Aisvara.id – Prabowo Subianto menyatakan tidak akan melanjutkan jabatannya sebagai Ketua Umum Pengurus Besar Ikatan Pencak Silat Indonesia (PB IPSI) untuk periode 2026–2030.
Pernyataan tersebut disampaikan dalam Musyawarah Nasional (Munas) XVI IPSI yang berlangsung di Jakarta International Convention Center, Sabtu (11/4/2026).
Dalam sambutannya, Presiden menjelaskan bahwa keputusan tersebut diambil karena tanggung jawabnya sebagai kepala negara yang menuntut perhatian penuh.
Ia menilai, peran sebagai Presiden tidak memungkinkan dirinya menjalankan tugas organisasi secara maksimal.
“Alhamdulillah hari ini saya menyatakan bahwa saya mohon izin untuk tidak lanjutkan sebagai Ketua Umum PB IPSI karena saya sudah mengemban tugas kebangsaan yang menyita waktu saya sehingga tidak mungkin saya efektif sebagai Ketua Umum PB IPSI,” ujar Presiden.
Presiden Prabowo juga mengungkapkan bahwa dirinya telah berkecimpung di dunia pencak silat selama sekitar 34 tahun, baik sebagai wakil ketua umum maupun ketua umum.
Ia mengaku bangga dapat menjadi bagian dari perjalanan panjang IPSI dalam mengembangkan pencak silat, baik di tingkat nasional maupun internasional.

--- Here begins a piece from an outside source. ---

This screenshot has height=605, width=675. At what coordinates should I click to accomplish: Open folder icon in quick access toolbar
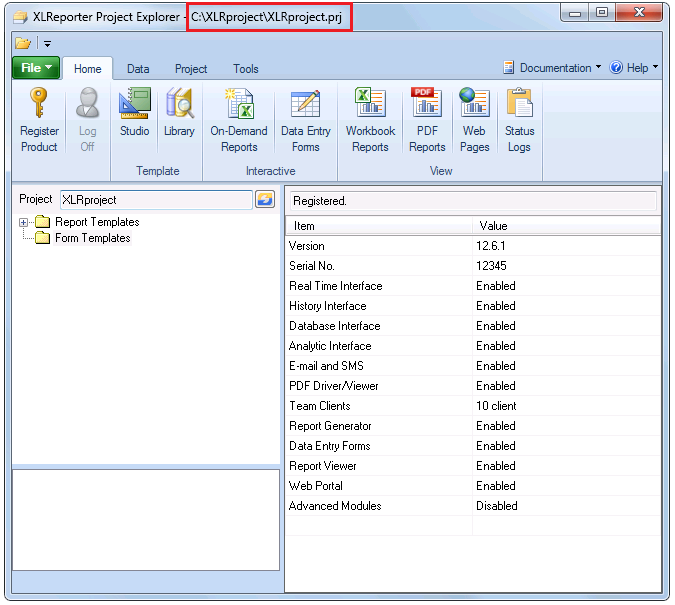pyautogui.click(x=22, y=43)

Meski tidak lagi menjabat, ia menegaskan akan tetap memberikan dukungan penuh terhadap organisasi dan perkembangan pencak silat Indonesia.
Menurutnya, pengabdian seorang pendekar tidak dibatasi oleh jabatan formal.
“Saya siap terus, akan terus mendukung, dengan jabatan ataupun tidak dengan jabatan. Seorang pendekar adalah sampai napas dia terakhir, dia pendekar,” tegasnya.
Pada kesempatan yang sama, Presiden juga mendorong IPSI untuk mempersiapkan regenerasi kepemimpinan yang kuat dan visioner.
Ia optimistis organisasi tersebut memiliki kader-kader terbaik yang mampu melanjutkan estafet kepemimpinan.
“Saya yakin generasi penerus yang pantas untuk meneruskan tongkat kepimpinan di IPSI dan pasti saya akan dukung PB IPSI ke depan,” ucap Presiden.
Di akhir sambutannya, Presiden menyampaikan apresiasi kepada seluruh keluarga besar IPSI atas dukungan selama masa kepemimpinannya.
Ia berharap IPSI terus berperan dalam membina karakter bangsa sekaligus mengharumkan nama Indonesia di tingkat dunia.